Жизнь — несправедлива, чтобы понимать «живопись как живопись», а ни как «интересное/неинтересное изображение» нужно иметь талант — талант, позволяющий чувствовать и переживать гармонию композиции, гармонию колорита, гармонию всех этих линий и остановленных кистью мгновений.
Это действительно талант, и, как всякий талант, он действительно редок и не приобретается образованием, даже искусствоведческим. Но в отсутствии этого таланта нет ничего ущербного — мало ли каких талантов у кого нет. Даже многие руководители музеев, кураторы выставок не обладают «видением визуальных гармоний», их профессия требует других одаренностей, не менее тонких и духовно насыщенных (чувствовать движение и трансформацию вкусов и мод у авторов и публики, обладать магией узнавания и идентификации этих «вкусов и мод» по еле уловимым признакам, выстраивать четкие иерархии по степеням выраженности этих «еле уловимых признаков», и т. д.).
Не обладающие этим изощренным «видением визуальных гармоний» душевно трудолюбивые люди во все времена находили массу других способов получения удовольствия от большой живописи. Культура художественного потребления стихийна и разнообразна.

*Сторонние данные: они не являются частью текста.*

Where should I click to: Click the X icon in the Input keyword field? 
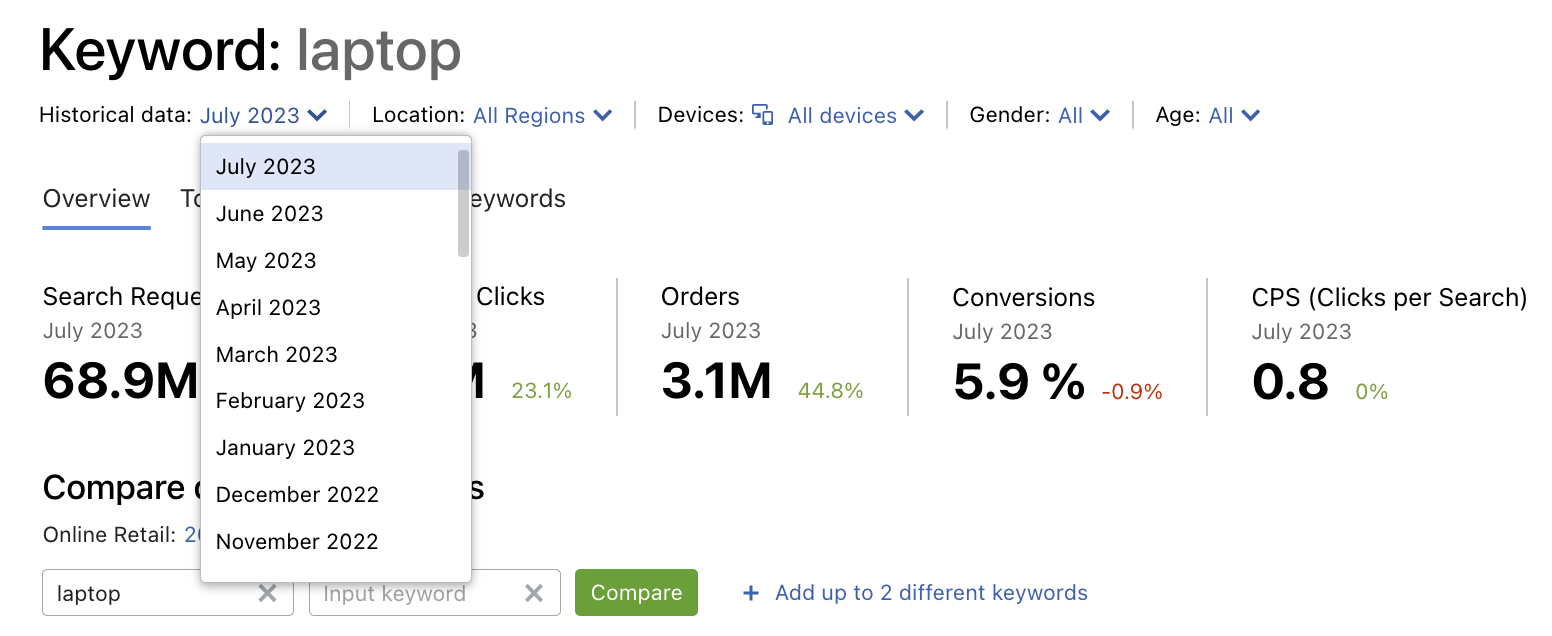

Многие посещают музеи и галереи, спонтанно двигаясь по рельсам узнавания. В живописных шедеврах они прежде всего обнаруживают значимые лично для них образы, сюжеты, ситуации и, обнаруживая-узнавая, эмоционально присоединяются к ним, снова и снова испытывая «вспомненные чувства». Они проникают в живопись через эмпатию. Можно искать в полотнах смыслы: что значит то, что значит это, зачем это здесь, почему он весь в красном (в таком познании живописи есть одна важная странность: удовольствие доставляет понимание как не очевидных, так и очевидных смыслов, но разное удовольствие). В этом случае картина читается как книга — она рассказывает историю.

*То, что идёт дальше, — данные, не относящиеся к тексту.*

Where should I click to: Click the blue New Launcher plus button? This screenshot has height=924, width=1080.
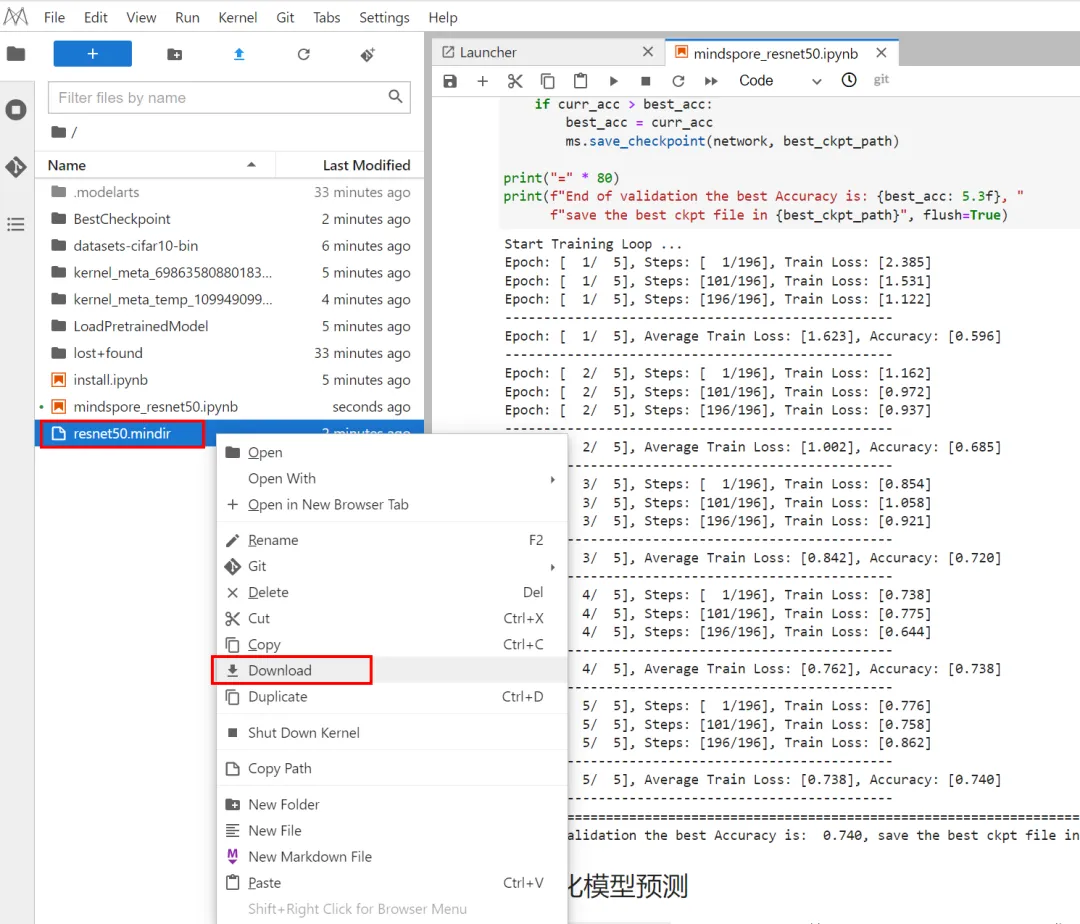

В некоторых полисюжетных картинах удовольствие может доставлять само рассматривание — выискивание на полотне все новых и новых сюжетных фактов и героев. Картина здесь предстает как объект практически физического исследования, цель которого — обнаружение и идентификация «скрытых предметов». На эпохальной выставке Питера Брейгеля Старшего в венском Музее истории искусств это «рассматривание не сразу заметных частностей» было самым главным развлечением публики, причем не только применительно к «босхиальным» работам Брейгеля, но и при рассматривании его гравюр и рисунков.
В итоге рекламная стратегия выставки и инстинкты посетителей фактически превратили Брейгеля в художника-миниатюриста. Да, мне это не нравится, но какое мое дело, если именно этот аспект человеческого восприятия обеспечил выставке как минимум коммерческий успех и зрительскую удовлетворенность «чудом бесчисленных замысловатых подробностей».

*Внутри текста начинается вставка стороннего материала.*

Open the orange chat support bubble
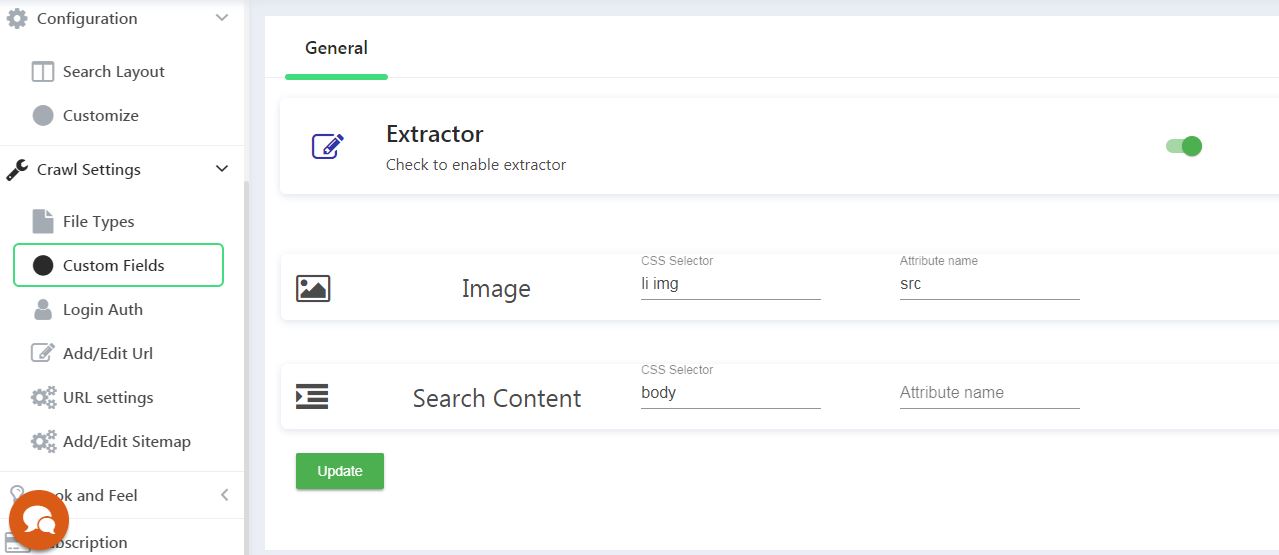(x=39, y=520)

Приходя в музей можно просто искать на картинах все самое необычное, странное, удивительное — все, что порождает в нас знаменитый «wow-эффект» и обновляет наш эмоциональный, интеллектуальный и даже социальный опыт (на этот зрительский мотив, в значительной степени, ориентировано современное искусство). Много чего еще можно получить от большой, настоящей живописи.
Точно так же почти каждому доступен и представляемый здесь «аттракцион» — достаточно только небольшого усилия воли, чтобы вглядеться в лицо или позу изображенного на портрете человека, и, если перед вами большой художник, вы обязательно поведетесь на интригу чужой души, жаждущей понимания — жаждущей понимания, но ускользающей от него и, несмотря на это, дающей шанс быть действительно понятой (за исключением таких «клинических» случаев, как «улыбка Джоконды», но ведь на то Леонардо и гений, чтобы предъявлять нам «реально несуществующее»).
_____________________________________
Это Ганс Гольбейн Младший, «Портрет молодого купца». Вот о чем мне говорит его лицо, немыслимо как созданное художником? Ведь понятно, что о чем-то говорит, о чем-то даже знакомом, но о чем? Что он думает прямо сейчас, глядя в мою сторону, что чувствует? Что выражает, что несет миру этот взгляд и вся эта совокупность черт?